[PROBLEM DETAILS]
Rewrite every line of the records below, including request lines, from the line with "六十年来 (2021.10) (152, 476)" up to and including the line with "PAGE TOP (500, 2380)", and reduce each coordinate number in the answers by 16.

[DATASET ENTRIES]

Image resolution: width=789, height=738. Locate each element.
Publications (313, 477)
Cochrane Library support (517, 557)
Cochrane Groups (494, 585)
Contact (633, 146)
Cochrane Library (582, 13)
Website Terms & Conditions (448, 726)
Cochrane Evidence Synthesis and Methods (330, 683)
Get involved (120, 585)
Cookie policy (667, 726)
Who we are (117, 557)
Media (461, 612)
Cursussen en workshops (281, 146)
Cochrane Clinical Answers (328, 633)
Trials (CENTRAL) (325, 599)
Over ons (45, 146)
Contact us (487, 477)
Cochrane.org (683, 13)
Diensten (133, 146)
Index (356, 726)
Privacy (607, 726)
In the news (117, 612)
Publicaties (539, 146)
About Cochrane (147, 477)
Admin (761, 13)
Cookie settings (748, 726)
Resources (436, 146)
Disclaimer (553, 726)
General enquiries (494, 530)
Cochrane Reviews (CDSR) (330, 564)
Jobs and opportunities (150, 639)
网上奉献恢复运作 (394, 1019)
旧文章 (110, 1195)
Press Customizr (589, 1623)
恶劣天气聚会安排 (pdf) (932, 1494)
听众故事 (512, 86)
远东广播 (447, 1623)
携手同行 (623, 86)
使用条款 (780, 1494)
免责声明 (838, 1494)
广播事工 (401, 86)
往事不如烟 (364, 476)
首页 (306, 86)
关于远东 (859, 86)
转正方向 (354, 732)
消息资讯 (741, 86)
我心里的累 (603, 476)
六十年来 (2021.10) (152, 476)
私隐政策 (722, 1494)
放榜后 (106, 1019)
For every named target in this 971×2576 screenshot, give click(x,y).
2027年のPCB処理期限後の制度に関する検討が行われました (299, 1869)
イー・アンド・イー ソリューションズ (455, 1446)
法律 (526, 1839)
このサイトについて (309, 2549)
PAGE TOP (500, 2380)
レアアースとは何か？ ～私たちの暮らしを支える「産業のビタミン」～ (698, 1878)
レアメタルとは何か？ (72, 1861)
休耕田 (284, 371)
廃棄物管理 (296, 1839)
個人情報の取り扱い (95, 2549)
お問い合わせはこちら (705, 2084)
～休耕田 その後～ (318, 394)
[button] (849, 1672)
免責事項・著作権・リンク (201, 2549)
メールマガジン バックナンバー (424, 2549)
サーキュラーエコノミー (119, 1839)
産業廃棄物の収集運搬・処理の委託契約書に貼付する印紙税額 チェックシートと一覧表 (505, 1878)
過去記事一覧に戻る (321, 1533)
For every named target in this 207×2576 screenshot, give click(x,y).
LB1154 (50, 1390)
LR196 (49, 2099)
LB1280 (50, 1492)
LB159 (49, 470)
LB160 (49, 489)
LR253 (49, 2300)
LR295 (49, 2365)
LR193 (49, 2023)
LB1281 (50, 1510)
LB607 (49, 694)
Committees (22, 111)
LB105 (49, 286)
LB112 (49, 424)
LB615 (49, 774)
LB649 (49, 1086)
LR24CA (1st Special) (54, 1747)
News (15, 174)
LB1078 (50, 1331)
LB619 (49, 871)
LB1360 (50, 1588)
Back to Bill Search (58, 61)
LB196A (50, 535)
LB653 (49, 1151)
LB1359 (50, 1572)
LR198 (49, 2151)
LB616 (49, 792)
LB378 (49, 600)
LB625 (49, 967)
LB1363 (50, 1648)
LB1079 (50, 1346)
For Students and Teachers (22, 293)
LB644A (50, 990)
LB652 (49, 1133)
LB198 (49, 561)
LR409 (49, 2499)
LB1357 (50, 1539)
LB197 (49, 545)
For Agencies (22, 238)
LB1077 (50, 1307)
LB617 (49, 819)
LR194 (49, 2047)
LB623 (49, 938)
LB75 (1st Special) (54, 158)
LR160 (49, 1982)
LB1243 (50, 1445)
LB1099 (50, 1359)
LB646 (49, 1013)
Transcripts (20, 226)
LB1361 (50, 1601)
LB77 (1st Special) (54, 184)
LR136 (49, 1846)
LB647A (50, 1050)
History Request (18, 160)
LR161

[REPLY TO THE TASK]
六十年来 (2021.10) (136, 460)
私隐政策 (706, 1478)
放榜后 (90, 1003)
For every named target in this 971×2576 screenshot, give click(x,y).
2027年のPCB処理期限後の制度に関する検討が行われました (283, 1853)
イー・アンド・イー ソリューションズ (439, 1430)
法律 (510, 1823)
このサイトについて (293, 2533)
PAGE TOP (484, 2364)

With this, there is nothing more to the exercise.